Let’s address the elephant in the room before we get into what I’m about to share with you… I am 21 years old. And I am the youngest employee at StringCan Interactive. That little tidbit shouldn’t matter to anyone, but the fact remains that my age (and my peers’ ages) are often the topic of conversation among businesspeople. Our generation, the “millennials,” are often talked about in hushed tones, as if we’re some sort of confusing breed of human that no one has seen before. Luckily, not everyone feels this way – least of all, us millennials!

 Regardless of your experiences with this younger generation, the fact is that you’re bound to have some of us in your workforce. Pew Research Center even found that one of every three American employees falls into the millennial category, which we’re classifying as those between 18 and 34 years of age. So like us or not, we’re everywhere. And if you’re looking to get the most of every employee, it’s important to understand the millennial mindset and what really gets our engines whirring. Here’s my take, backed up by recent research released by Agency Management Institute and Audience Audit™.

 What we Care about Most in our Jobs

 When people make blanket generalizations about the millennial generation, they’re often referencing some element of entitlement. They might say that this group expects to work flexible hours or get higher pay earlier in their careers without having to work their way up. But the results of the Agency Millennial Research Report tell a different story. In fact, when millennials’ priorities at work were compared to those of the 35 year + age group, the main areas of importance were very similar.

For instance, both groups identified “opportunities to learn and improve skills” as a top concern within their jobs, along with “opportunities to advance.” Both of these make a lot of sense. Humans, of any age, want to be able to see indications of progress in their work and to feel a sense of accomplishment along the way. Being able to master new skills and be promoted allows any of us to move past stagnancy and feel pride that we’re improving and adding value.

 Furthermore, both groups responded that they highly value their responsibilities and their salaries. Again, neither of these is surprising. But perks that are typically associated with millennial expectations (like flexible hours, work-from-home time, etc.) weren’t near the top of the younger-aged group’s list. In a nutshell – we take pride in our work and want to grow, just like anyone else.
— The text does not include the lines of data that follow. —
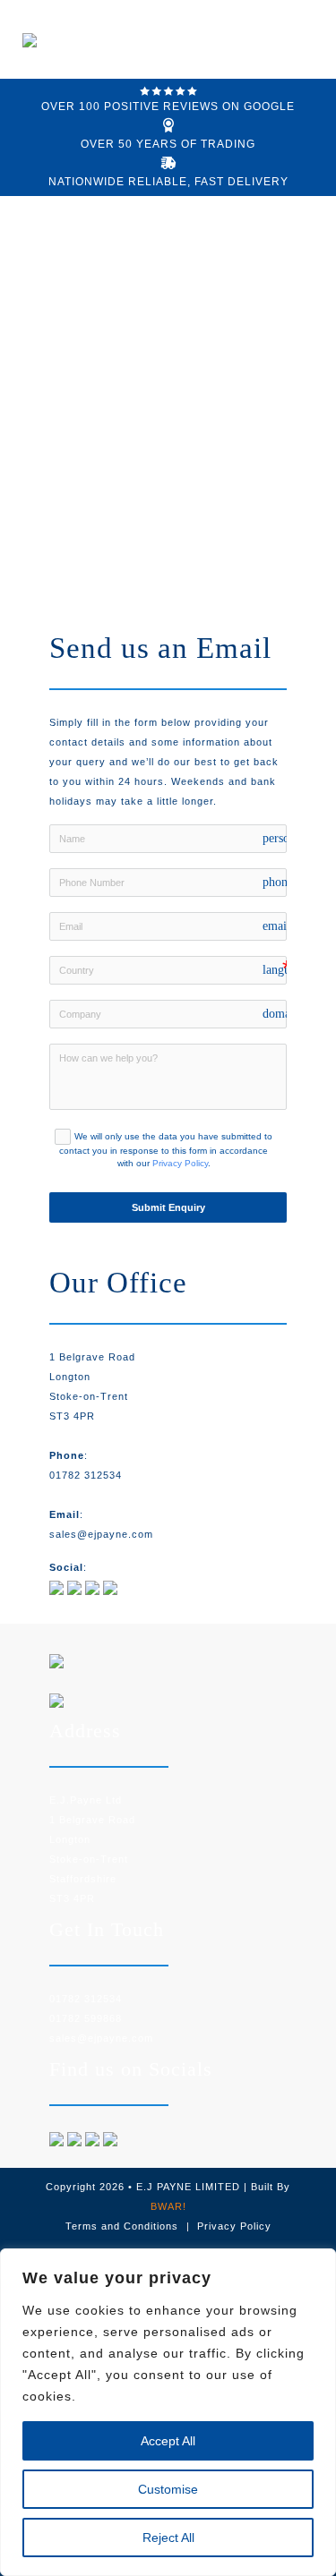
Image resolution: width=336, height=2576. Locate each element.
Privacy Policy (180, 1163)
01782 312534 (85, 1475)
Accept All (168, 2441)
If employers give us opportunity to do so, we will contribute more to the company and thrive.

 Career Longevity… What’s That?

 This is one area in which I’ve got to hand it to the naysayers… millennials are indeed a job-hopping crowd. In the findings from the Agency Management Institute and Audience Audit™ survey, 58 percent of younger millennials (between ages 18 and 26) expect to be at their current company for two years or less. Meanwhile, 48 percent of non-millennials expect to be at their current company for five years or more. This is a pretty stark contrast, and speaks to the insatiable curiosity – and perhaps restless ambition – of my generation.

 While you might not be able to lasso your millennial employees long enough to keep them at your company for more than a couple of years, you can still incentivize them to get the most out of them while you have them. Again, offering opportunities for training and advancement in title or responsibilities can go a long way in creating an environment they’d like to remain within. Even if they decide to hop along to the next career opportunity that comes their way in a year or two, you’ll still get some of the benefit of investing in these individuals while they’re part of your team.

Attitude > Age  

 Throughout each area of the survey I’m referencing, the biggest surprise was that there weren’t all that many differences between millennials and non-millennials. Really. Sure, my generation tends to be more tech-savvy and antsy to move on to our next role than the older generations might, but otherwise we’re all pretty similar. We want to do good work, improve ourselves and meaningfully contribute to something bigger than ourselves. So when it comes to your team, each individual’s attitude is far more important than his or her age. Focus on the people behind the number, and respecting them as human beings, and you’ll have a much more symbiotic workforce.

 Oh, and before I close this out, I need to get one more thing out of the way. I know I’m guilty throughout this whole post, but can we please drop the term “millennial” once and for all? I don’t want to be called one – and neither do your employees. If you need to label us, “younger humans” will work just fine.